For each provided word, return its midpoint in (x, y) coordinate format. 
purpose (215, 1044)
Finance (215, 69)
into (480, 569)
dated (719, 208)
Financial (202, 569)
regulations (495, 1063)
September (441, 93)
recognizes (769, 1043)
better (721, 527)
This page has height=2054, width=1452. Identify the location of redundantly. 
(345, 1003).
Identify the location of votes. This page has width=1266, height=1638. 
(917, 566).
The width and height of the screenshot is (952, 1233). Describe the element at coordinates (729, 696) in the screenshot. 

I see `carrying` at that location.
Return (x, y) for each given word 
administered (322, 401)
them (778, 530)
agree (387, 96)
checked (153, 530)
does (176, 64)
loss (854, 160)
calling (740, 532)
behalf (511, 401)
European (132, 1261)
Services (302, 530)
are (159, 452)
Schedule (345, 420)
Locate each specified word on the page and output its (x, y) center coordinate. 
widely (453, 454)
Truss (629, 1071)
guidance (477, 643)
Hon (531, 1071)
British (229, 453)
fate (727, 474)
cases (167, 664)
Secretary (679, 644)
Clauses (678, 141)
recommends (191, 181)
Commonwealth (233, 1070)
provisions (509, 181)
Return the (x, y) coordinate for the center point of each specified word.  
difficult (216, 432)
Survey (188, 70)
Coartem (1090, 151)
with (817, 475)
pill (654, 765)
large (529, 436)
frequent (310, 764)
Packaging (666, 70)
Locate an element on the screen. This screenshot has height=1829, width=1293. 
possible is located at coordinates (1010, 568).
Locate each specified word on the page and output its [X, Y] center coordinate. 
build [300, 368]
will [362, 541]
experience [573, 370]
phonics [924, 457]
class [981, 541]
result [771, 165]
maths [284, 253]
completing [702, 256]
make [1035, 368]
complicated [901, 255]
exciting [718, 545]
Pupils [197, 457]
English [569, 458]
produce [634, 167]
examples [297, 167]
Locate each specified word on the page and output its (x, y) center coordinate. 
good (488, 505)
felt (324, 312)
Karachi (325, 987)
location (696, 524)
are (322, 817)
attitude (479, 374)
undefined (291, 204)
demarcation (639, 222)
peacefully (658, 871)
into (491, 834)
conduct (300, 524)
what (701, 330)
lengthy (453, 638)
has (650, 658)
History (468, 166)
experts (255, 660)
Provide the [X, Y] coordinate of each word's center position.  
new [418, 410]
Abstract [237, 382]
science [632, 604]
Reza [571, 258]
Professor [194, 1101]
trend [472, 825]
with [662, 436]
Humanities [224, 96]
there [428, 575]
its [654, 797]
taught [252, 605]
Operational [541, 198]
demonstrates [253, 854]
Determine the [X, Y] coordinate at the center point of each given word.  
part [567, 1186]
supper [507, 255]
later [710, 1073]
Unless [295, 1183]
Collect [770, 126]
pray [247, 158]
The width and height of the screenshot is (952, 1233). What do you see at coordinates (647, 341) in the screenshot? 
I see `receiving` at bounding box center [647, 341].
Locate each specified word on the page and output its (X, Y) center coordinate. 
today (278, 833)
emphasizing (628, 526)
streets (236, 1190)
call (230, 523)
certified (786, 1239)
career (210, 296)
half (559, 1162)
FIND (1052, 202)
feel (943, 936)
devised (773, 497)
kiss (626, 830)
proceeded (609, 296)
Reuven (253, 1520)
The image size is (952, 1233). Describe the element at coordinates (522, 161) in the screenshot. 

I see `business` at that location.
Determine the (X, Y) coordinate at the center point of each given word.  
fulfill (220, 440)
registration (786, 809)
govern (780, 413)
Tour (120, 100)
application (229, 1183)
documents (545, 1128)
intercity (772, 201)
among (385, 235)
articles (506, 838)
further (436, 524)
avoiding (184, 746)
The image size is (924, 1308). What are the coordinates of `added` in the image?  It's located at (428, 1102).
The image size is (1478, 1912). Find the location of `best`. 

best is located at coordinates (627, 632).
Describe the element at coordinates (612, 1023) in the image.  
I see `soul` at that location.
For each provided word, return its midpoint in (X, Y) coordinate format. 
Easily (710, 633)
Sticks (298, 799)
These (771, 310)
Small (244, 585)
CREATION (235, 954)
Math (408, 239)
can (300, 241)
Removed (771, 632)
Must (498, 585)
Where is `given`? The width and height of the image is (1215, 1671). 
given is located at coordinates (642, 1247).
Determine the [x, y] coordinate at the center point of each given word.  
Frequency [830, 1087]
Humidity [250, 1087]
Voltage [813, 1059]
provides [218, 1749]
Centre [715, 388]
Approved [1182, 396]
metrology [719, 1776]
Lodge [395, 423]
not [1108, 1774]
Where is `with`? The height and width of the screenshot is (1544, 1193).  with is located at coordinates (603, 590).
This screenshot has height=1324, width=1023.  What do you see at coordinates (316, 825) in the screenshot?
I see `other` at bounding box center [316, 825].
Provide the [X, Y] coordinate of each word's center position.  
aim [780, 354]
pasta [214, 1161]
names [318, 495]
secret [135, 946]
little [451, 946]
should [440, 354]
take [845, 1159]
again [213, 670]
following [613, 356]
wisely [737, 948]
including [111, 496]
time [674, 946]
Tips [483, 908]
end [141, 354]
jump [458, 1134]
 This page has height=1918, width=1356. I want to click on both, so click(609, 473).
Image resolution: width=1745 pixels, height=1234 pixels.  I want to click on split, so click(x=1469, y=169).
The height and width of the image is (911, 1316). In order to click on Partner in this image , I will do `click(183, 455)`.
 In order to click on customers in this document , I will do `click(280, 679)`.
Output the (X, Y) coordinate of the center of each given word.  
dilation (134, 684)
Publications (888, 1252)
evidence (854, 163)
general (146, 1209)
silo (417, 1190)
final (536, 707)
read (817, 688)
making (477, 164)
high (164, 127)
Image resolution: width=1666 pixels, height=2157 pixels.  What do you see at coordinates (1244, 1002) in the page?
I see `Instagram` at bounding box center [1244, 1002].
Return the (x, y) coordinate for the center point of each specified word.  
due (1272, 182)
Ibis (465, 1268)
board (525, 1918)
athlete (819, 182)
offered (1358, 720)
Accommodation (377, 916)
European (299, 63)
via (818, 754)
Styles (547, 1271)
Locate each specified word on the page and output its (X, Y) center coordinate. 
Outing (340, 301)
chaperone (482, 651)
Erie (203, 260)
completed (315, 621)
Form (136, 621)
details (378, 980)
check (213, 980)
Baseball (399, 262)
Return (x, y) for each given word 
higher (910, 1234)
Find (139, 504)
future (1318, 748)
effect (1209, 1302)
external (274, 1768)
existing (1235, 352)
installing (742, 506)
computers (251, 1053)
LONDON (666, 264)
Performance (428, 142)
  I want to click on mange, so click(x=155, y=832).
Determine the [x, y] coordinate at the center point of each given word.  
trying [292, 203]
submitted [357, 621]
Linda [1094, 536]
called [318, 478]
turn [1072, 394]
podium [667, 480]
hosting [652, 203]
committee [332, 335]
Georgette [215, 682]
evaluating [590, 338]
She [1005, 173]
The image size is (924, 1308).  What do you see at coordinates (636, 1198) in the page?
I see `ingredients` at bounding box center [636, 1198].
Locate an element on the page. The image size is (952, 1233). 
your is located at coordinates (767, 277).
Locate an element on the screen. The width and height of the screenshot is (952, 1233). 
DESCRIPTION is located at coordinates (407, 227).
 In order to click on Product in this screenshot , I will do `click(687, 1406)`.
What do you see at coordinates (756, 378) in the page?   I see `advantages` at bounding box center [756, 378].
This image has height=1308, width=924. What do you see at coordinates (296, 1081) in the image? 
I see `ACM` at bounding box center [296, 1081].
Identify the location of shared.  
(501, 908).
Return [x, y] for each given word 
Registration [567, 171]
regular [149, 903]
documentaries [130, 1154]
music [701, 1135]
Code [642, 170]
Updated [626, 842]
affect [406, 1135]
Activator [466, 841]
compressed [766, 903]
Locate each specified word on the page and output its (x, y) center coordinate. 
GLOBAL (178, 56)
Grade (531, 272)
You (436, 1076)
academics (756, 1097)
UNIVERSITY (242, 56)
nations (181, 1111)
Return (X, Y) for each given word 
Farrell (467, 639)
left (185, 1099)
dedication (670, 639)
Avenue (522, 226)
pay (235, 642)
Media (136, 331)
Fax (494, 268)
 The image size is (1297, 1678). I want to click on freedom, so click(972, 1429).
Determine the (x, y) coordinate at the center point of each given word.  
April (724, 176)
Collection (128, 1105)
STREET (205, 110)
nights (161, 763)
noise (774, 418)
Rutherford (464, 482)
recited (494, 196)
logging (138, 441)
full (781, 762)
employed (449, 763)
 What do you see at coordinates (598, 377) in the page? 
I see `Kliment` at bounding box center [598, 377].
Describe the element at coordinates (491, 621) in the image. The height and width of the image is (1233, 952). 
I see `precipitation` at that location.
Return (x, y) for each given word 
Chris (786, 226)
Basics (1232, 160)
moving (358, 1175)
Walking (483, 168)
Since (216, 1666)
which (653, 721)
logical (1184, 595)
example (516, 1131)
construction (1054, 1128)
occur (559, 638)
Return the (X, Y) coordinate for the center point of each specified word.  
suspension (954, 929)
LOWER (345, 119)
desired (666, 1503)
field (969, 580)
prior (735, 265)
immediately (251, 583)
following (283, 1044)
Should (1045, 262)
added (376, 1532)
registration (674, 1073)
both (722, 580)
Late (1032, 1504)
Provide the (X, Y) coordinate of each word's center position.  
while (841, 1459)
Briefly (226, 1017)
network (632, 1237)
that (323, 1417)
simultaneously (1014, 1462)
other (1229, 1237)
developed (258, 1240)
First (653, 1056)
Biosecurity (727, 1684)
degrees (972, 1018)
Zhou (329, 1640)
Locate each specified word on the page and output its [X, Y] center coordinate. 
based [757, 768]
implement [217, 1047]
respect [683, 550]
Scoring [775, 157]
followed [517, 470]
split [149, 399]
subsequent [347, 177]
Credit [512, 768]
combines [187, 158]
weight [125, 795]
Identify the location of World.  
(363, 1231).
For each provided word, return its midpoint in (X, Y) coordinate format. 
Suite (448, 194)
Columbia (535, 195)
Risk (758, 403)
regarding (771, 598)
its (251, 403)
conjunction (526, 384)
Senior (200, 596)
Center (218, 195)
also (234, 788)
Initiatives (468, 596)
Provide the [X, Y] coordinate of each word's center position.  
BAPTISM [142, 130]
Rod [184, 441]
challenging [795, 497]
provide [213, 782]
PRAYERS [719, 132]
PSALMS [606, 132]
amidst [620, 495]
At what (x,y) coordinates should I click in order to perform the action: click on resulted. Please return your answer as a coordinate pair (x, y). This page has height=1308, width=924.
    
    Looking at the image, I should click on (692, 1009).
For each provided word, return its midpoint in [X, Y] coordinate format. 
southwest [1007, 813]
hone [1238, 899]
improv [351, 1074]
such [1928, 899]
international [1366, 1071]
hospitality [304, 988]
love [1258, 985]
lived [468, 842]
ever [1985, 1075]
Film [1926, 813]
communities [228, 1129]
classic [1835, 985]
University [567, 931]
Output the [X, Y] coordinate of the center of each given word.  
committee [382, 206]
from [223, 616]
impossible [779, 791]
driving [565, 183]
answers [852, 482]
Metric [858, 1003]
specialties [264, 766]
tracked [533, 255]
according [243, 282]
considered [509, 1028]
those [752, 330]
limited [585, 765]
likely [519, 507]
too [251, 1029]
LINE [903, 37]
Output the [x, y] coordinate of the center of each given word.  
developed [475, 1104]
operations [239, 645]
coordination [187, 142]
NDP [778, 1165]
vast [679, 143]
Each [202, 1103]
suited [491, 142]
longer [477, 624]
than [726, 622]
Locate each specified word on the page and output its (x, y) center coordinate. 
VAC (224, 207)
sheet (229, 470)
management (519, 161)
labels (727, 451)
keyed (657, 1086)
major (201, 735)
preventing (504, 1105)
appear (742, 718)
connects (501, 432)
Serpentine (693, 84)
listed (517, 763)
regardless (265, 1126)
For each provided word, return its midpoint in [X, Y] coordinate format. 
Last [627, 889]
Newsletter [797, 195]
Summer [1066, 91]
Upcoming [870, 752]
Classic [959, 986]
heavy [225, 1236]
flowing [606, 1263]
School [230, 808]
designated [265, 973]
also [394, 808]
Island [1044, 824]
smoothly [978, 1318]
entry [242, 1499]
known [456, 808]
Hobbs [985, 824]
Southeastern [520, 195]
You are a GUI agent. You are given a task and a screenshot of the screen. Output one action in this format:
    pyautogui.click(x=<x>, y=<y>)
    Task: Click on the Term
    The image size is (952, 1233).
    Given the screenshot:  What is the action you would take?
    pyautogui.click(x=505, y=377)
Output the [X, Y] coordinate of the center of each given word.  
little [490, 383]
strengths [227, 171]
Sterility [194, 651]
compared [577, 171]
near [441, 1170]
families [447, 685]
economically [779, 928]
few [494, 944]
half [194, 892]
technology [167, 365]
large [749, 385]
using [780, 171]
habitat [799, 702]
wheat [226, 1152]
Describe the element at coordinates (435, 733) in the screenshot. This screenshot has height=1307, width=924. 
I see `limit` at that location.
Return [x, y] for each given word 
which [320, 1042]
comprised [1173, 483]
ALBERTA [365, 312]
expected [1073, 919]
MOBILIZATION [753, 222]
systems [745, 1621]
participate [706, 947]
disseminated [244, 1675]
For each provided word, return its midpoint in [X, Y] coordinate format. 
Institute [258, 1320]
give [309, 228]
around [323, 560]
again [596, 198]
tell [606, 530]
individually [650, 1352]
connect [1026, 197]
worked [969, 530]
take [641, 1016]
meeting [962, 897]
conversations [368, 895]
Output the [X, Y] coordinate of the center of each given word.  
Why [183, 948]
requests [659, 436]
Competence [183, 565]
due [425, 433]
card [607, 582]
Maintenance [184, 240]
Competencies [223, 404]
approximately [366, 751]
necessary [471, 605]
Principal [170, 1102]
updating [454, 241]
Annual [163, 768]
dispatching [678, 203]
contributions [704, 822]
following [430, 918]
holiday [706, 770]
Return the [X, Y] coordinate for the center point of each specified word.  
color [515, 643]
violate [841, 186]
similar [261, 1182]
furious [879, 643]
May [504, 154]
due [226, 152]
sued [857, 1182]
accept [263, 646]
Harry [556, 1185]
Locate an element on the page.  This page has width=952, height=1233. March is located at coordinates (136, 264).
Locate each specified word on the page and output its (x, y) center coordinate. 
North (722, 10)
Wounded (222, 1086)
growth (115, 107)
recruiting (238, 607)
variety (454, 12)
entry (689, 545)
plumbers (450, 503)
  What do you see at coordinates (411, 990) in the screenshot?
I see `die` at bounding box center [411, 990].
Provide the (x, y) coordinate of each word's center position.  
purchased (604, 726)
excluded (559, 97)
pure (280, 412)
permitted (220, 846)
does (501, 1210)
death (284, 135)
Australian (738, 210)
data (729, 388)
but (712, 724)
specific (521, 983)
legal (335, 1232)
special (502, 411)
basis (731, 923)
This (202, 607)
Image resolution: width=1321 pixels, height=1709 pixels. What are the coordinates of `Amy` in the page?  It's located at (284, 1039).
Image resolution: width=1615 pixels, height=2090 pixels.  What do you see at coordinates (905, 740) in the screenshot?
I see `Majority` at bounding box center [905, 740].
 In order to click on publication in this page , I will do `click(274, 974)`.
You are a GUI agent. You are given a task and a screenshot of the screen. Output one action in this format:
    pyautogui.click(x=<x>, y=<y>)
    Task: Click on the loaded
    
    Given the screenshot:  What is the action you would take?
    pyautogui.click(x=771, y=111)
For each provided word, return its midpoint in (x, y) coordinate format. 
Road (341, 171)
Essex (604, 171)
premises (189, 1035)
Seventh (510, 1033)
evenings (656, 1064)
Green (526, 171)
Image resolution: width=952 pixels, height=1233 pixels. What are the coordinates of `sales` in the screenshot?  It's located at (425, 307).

+---+

▶ WHAT IS BEING ASKED
Recast the lines above as a Markdown table with the columns Row and Content, numbering each one in Row and skipping any blank lines. Begin at the line that contains "maths [284, 253]" and stop after the line that contains "pray [247, 158]".

▶ RESULT OF THIS TASK
| Row | Content |
|---|---|
| 1 | maths [284, 253] |
| 2 | completing [702, 256] |
| 3 | make [1035, 368] |
| 4 | complicated [901, 255] |
| 5 | exciting [718, 545] |
| 6 | Pupils [197, 457] |
| 7 | English [569, 458] |
| 8 | produce [634, 167] |
| 9 | examples [297, 167] |
| 10 | Locate each specified word on the page and output its (x, y) center coordinate.  |
| 11 | good (488, 505) |
| 12 | felt (324, 312) |
| 13 | Karachi (325, 987) |
| 14 | location (696, 524) |
| 15 | are (322, 817) |
| 16 | attitude (479, 374) |
| 17 | undefined (291, 204) |
| 18 | demarcation (639, 222) |
| 19 | peacefully (658, 871) |
| 20 | into (491, 834) |
| 21 | conduct (300, 524) |
| 22 | what (701, 330) |
| 23 | lengthy (453, 638) |
| 24 | has (650, 658) |
| 25 | History (468, 166) |
| 26 | experts (255, 660) |
| 27 | Provide the [X, Y] coordinate of each word's center position.   |
| 28 | new [418, 410] |
| 29 | Abstract [237, 382] |
| 30 | science [632, 604] |
| 31 | Reza [571, 258] |
| 32 | Professor [194, 1101] |
| 33 | trend [472, 825] |
| 34 | with [662, 436] |
| 35 | Humanities [224, 96] |
| 36 | there [428, 575] |
| 37 | its [654, 797] |
| 38 | taught [252, 605] |
| 39 | Operational [541, 198] |
| 40 | demonstrates [253, 854] |
| 41 | Determine the [X, Y] coordinate at the center point of each given word.   |
| 42 | part [567, 1186] |
| 43 | supper [507, 255] |
| 44 | later [710, 1073] |
| 45 | Unless [295, 1183] |
| 46 | Collect [770, 126] |
| 47 | pray [247, 158] |